▸ **Activity**: Where a line contains the word "agent", copy that line from the records below.

▸ **Dataset records**:
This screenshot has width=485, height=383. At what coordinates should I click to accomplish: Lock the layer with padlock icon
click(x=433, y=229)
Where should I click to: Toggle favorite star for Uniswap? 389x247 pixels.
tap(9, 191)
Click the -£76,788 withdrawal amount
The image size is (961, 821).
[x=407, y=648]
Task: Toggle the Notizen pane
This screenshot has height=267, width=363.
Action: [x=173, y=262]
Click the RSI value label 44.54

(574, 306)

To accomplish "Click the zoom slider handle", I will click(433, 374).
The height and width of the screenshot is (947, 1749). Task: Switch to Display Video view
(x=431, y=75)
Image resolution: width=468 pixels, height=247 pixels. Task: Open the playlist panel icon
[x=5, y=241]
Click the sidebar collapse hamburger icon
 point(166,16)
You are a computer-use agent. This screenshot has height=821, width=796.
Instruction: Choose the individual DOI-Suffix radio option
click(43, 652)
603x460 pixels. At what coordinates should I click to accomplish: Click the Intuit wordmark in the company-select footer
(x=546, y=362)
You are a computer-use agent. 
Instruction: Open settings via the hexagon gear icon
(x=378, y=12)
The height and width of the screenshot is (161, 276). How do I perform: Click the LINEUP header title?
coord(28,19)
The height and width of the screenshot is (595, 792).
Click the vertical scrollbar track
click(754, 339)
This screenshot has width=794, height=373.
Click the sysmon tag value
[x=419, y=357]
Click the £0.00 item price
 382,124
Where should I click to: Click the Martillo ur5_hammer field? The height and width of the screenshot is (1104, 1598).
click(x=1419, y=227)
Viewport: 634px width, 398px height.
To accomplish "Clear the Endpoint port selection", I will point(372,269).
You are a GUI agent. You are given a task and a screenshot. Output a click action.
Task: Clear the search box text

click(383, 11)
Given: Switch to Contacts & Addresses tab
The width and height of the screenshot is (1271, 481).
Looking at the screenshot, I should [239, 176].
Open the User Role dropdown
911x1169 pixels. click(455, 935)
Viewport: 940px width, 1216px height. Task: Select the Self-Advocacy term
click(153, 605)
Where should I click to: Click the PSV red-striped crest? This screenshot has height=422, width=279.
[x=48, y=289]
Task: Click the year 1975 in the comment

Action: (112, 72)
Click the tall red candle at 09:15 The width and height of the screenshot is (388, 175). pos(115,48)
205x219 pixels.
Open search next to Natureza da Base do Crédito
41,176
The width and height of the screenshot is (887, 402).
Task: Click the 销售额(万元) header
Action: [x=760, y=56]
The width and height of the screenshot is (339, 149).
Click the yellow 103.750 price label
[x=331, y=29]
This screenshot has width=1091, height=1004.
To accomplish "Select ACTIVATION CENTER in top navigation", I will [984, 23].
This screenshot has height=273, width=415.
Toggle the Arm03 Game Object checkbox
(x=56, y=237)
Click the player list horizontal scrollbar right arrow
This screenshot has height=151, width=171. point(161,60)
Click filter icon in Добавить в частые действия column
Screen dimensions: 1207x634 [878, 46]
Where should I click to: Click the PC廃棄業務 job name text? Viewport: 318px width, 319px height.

▸ **Solved problem**:
You are a computer-use agent. This screenshot has height=821, width=796.
You are a computer-use agent. 
You are a GUI agent. You are given a task and a screenshot. Output a click action.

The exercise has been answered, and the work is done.